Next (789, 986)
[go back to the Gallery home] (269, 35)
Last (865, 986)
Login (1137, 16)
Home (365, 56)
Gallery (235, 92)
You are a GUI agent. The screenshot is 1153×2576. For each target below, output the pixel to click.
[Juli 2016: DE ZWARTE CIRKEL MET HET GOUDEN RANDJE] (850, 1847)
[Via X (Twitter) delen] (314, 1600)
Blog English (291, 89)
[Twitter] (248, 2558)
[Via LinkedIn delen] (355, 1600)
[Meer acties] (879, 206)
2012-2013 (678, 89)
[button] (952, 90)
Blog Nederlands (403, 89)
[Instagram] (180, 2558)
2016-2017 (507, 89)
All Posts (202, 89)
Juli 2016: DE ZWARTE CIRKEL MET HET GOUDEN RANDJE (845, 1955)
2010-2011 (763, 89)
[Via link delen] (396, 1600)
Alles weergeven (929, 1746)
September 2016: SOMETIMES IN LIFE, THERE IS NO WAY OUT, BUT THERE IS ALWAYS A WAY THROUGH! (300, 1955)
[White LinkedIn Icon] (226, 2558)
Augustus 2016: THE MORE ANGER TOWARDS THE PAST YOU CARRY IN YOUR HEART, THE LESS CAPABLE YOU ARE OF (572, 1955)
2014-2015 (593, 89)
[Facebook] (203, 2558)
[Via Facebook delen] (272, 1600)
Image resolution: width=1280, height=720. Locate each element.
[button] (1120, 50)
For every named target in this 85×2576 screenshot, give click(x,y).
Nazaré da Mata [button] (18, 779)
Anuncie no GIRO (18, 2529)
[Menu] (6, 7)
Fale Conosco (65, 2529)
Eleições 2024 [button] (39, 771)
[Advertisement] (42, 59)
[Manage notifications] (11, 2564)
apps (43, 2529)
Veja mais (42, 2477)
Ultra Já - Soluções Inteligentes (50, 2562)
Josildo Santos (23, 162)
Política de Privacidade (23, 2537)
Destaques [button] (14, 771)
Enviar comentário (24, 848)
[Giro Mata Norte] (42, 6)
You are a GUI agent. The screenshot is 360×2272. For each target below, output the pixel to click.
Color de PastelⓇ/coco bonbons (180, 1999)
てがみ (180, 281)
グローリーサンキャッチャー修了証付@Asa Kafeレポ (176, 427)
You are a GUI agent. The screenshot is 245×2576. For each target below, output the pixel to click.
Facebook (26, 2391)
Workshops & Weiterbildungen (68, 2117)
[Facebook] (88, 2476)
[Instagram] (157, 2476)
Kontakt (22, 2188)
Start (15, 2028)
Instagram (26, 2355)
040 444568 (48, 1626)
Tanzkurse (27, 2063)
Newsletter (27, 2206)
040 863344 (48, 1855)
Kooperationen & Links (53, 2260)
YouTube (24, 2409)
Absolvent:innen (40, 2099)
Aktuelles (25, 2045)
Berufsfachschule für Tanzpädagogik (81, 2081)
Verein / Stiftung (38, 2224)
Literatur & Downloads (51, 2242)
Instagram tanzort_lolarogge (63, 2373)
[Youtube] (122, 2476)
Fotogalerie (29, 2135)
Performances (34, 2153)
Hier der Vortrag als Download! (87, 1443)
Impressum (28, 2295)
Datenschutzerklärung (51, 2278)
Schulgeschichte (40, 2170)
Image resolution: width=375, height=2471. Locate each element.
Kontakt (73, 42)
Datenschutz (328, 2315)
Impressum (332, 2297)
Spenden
————————
What is expected:
When you reach the end of the records, set them all down again exactly.

Solution for this exercise:
Next (789, 986)
[go back to the Gallery home] (269, 35)
Last (865, 986)
Login (1137, 16)
Home (365, 56)
Gallery (235, 92)
You are a GUI agent. The screenshot is 1153×2576. For each target below, output the pixel to click.
[Juli 2016: DE ZWARTE CIRKEL MET HET GOUDEN RANDJE] (850, 1847)
[Via X (Twitter) delen] (314, 1600)
Blog English (291, 89)
[Twitter] (248, 2558)
[Via LinkedIn delen] (355, 1600)
[Meer acties] (879, 206)
2012-2013 (678, 89)
[button] (952, 90)
Blog Nederlands (403, 89)
[Instagram] (180, 2558)
2016-2017 (507, 89)
All Posts (202, 89)
Juli 2016: DE ZWARTE CIRKEL MET HET GOUDEN RANDJE (845, 1955)
2010-2011 (763, 89)
[Via link delen] (396, 1600)
Alles weergeven (929, 1746)
September 2016: SOMETIMES IN LIFE, THERE IS NO WAY OUT, BUT THERE IS ALWAYS A WAY THROUGH! (300, 1955)
[White LinkedIn Icon] (226, 2558)
Augustus 2016: THE MORE ANGER TOWARDS THE PAST YOU CARRY IN YOUR HEART, THE LESS CAPABLE YOU ARE OF (572, 1955)
2014-2015 (593, 89)
[Facebook] (203, 2558)
[Via Facebook delen] (272, 1600)
Image resolution: width=1280, height=720. Locate each element.
[button] (1120, 50)
For every named target in this 85×2576 screenshot, give click(x,y).
Nazaré da Mata [button] (18, 779)
Anuncie no GIRO (18, 2529)
[Menu] (6, 7)
Fale Conosco (65, 2529)
Eleições 2024 [button] (39, 771)
[Advertisement] (42, 59)
[Manage notifications] (11, 2564)
apps (43, 2529)
Veja mais (42, 2477)
Ultra Já - Soluções Inteligentes (50, 2562)
Josildo Santos (23, 162)
Política de Privacidade (23, 2537)
Destaques [button] (14, 771)
Enviar comentário (24, 848)
[Giro Mata Norte] (42, 6)
You are a GUI agent. The screenshot is 360×2272. For each target below, output the pixel to click.
Color de PastelⓇ/coco bonbons (180, 1999)
てがみ (180, 281)
グローリーサンキャッチャー修了証付@Asa Kafeレポ (176, 427)
You are a GUI agent. The screenshot is 245×2576. For each target below, output the pixel to click.
Facebook (26, 2391)
Workshops & Weiterbildungen (68, 2117)
[Facebook] (88, 2476)
[Instagram] (157, 2476)
Kontakt (22, 2188)
Start (15, 2028)
Instagram (26, 2355)
040 444568 (48, 1626)
Tanzkurse (27, 2063)
Newsletter (27, 2206)
040 863344 (48, 1855)
Kooperationen & Links (53, 2260)
YouTube (24, 2409)
Absolvent:innen (40, 2099)
Aktuelles (25, 2045)
Berufsfachschule für Tanzpädagogik (81, 2081)
Verein / Stiftung (38, 2224)
Literatur & Downloads (51, 2242)
Instagram tanzort_lolarogge (63, 2373)
[Youtube] (122, 2476)
Fotogalerie (29, 2135)
Performances (34, 2153)
Hier der Vortrag als Download! (87, 1443)
Impressum (28, 2295)
Datenschutzerklärung (51, 2278)
Schulgeschichte (40, 2170)
Image resolution: width=375, height=2471. Locate each element.
Kontakt (73, 42)
Datenschutz (328, 2315)
Impressum (332, 2297)
Spenden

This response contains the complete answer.